Spiders web code

 

A team from the University of Melbourne’s Department of Zoology, found that orb weaving spiders respond to severe damage to their webs by building bigger silk crosses, but if the damage is mild then they don’t bother improving them.  Professor Mark Elgar said web damage is costly for spiders because a lot of nutritional resources are required to rebuild a web. A team left a bunch of orb-weaving spiders in a lab to build there webs, when they were done some were badly damaged and some were mildly damaged, and the rest were left alone. The spiders increased their activity on the severely damaged ones but left the lightly damaged ones alone. On the light damaged ones building of silk crosses serves to make the webs more visible for other animals that might fly or walk into them. 

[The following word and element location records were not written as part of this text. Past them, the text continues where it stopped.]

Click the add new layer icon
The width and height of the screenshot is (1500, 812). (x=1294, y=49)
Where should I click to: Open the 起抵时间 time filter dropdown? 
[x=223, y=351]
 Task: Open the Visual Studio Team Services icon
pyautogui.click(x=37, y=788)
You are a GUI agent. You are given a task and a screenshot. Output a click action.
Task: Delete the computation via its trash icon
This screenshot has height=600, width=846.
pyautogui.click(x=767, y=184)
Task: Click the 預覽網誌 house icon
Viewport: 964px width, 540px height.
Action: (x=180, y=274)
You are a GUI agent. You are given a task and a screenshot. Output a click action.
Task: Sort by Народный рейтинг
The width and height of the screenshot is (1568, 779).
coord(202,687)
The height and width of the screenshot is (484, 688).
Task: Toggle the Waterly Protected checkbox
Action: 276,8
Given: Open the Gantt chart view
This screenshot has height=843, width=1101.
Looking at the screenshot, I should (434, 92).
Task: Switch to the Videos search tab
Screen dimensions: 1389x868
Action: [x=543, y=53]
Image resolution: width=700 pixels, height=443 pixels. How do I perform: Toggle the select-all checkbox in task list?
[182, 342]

Young spiders weave webs with perfect angles and pattern, older spiders weave there webs with a lot of gaps and bad patterns.

17 days old                                                                                                           188 day old spider
Young Vs. Older Spider webs
The reason web building skills are lost as the spider grows older is because of degeneration of there central nervous system. A team from the University of France, says “our next step will be to understand wether age-induced changes in the central nervous system are behind the deffrences in behavior we have found.”

Spiders today weave there webs differently than there long extinct ancestors. Modern spiders make there webs with modified appendages called spinnerets. The extinct spiders weaved there webs from spigots on plates attached to the underside of their  bodies, unlike spiders today they had long tails.